The most interesting plot is the one for σ = 16 . Different from the other plots, we now see three very different curves for the entropy. They correspond to three possible outcomes that can happen only for large heterogeneity. The most frequently observed green curve again shows the considerable decrease of the Shannon entropy, after it has reached its largest value. This indicates a partial lock-in, but stronger than for smaller σ . Additionally, the violet curve illustrates the scenario of a complete failure. After the initial maximum, the entropy sharply drops down to reach very low values. In this situation, some agents become overwhelmed and fail, and therefore, their unfinished tasks have to be redistributed to the remaining agents. This partially improves the situation: Even with fewer agents, the task reassignment becomes better balanced, shown in the increasing entropy. However after some time, other agents fail, which leads again to a redistribution and an entropy increase. Eventually, the few remaining agents cannot handle all tasks and also fail.
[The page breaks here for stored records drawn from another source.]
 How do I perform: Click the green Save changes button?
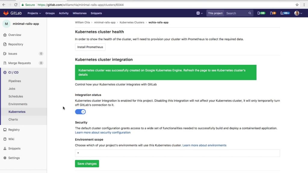pos(87,164)
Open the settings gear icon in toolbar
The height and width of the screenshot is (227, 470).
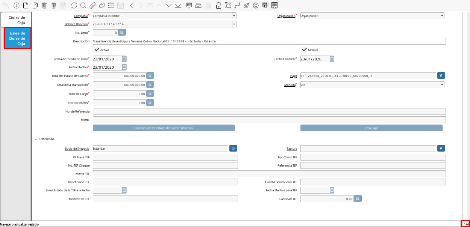click(x=256, y=5)
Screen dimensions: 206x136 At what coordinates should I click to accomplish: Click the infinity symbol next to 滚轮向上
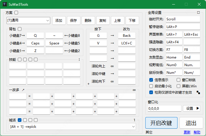[x=112, y=66]
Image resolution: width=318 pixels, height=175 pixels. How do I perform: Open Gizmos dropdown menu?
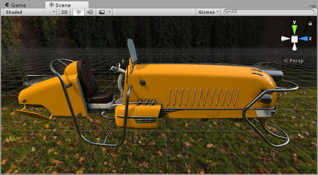[x=208, y=12]
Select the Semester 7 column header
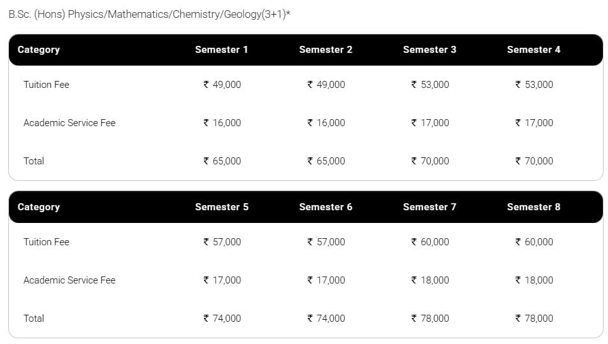608x344 pixels. (x=429, y=207)
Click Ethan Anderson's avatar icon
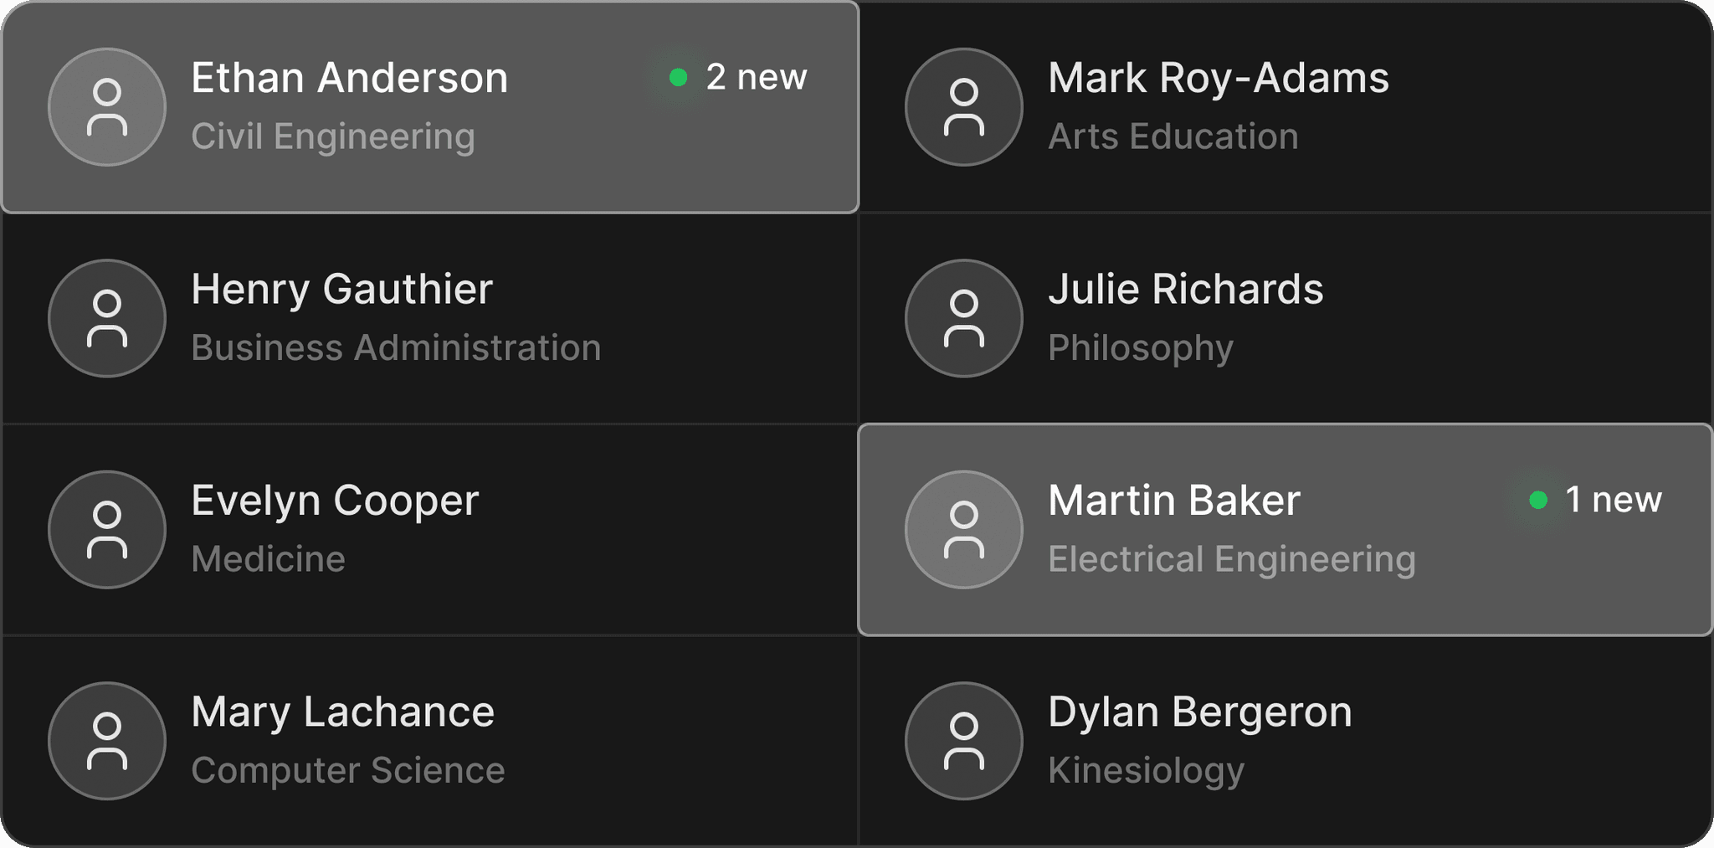The image size is (1714, 848). click(107, 107)
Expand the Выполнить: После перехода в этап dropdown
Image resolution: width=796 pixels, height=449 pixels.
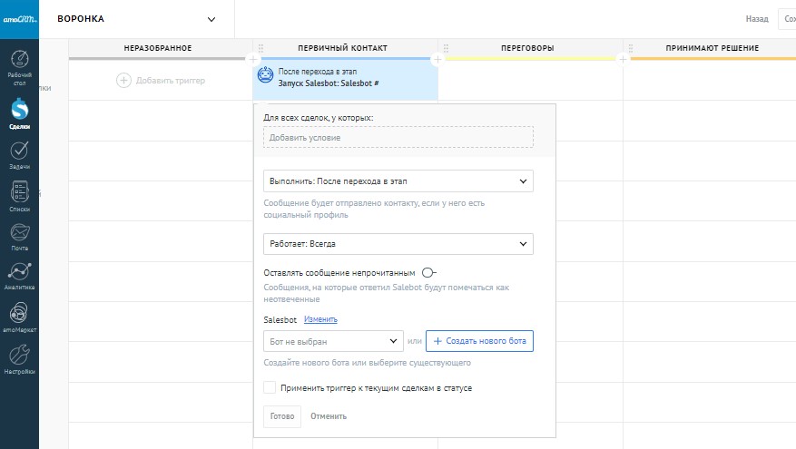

At this point, the violet curve stops, because no agents are active anymore. This can be seen as a failure cascade [5] that encompasses the whole system in the end. However we emphasise that this cascade happens over quite a long time period, so it cannot be simply reduced to a domino effect with immediate impact on other agents.
Additionally, the orange curve also leads to a steep decrease of the entropy, but then illustrates a very different scenario. After the failure of some agents, the system finds a better balance for redistributing the tasks, which even improves further over time. Hence, compared to the two other curves, a sustainable and well balanced quasistationary state has been obtained. We will continue this discussion in Section 4.3 when we refer to the notion of resilience.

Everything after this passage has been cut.